>> start

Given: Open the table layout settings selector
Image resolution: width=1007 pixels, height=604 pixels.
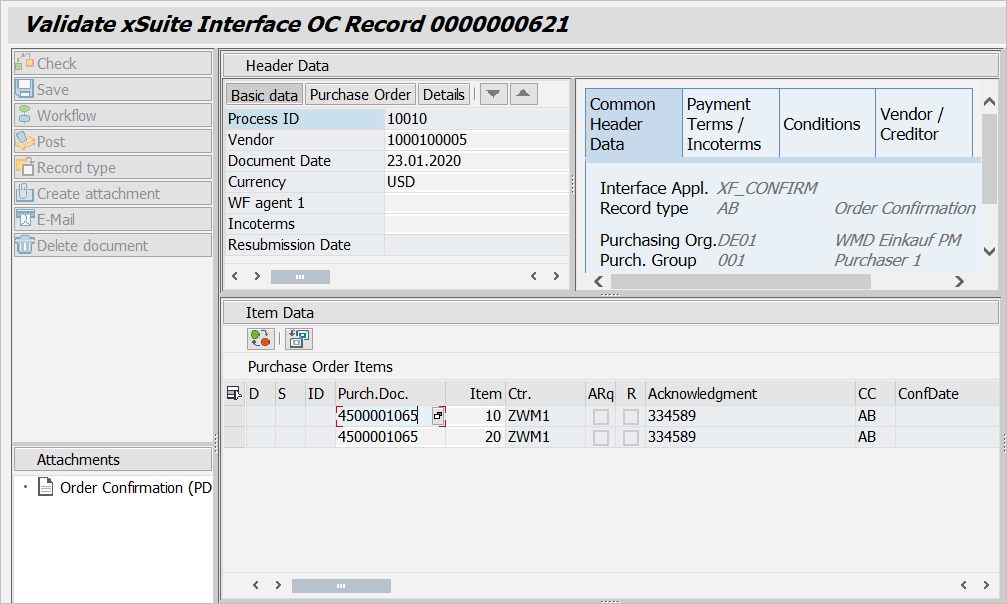Looking at the screenshot, I should [234, 394].
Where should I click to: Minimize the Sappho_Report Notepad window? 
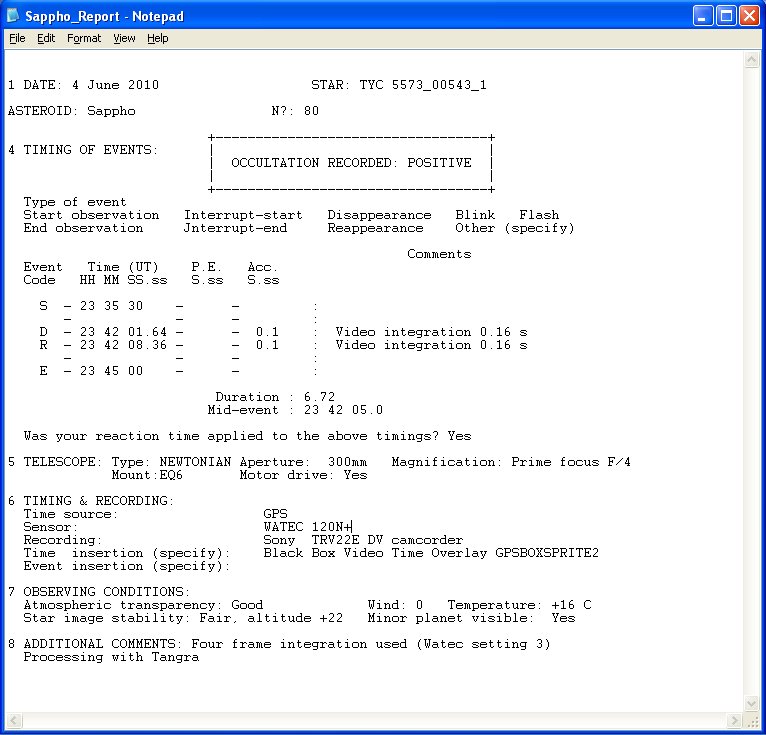[x=704, y=15]
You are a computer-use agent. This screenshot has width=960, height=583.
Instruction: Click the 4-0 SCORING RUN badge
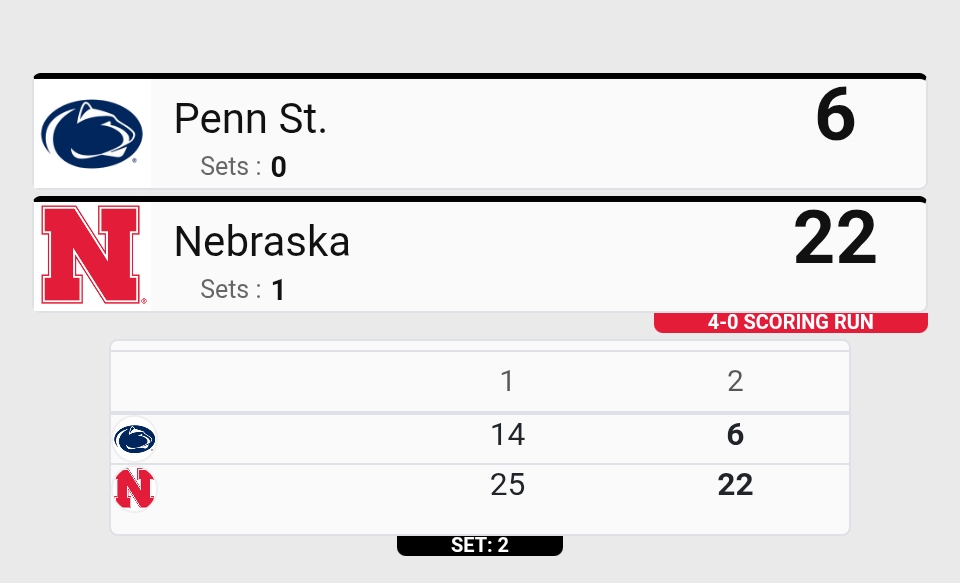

>> end

__THE PROBLEM__. Copy out the lines of the listing from the one holding "You are a computer-use" through its end, inclusive, and leave out the pictures.

__RESULT__.
You are a computer-use agent. This screenshot has width=960, height=583.
Instruction: Click the 4-0 SCORING RUN badge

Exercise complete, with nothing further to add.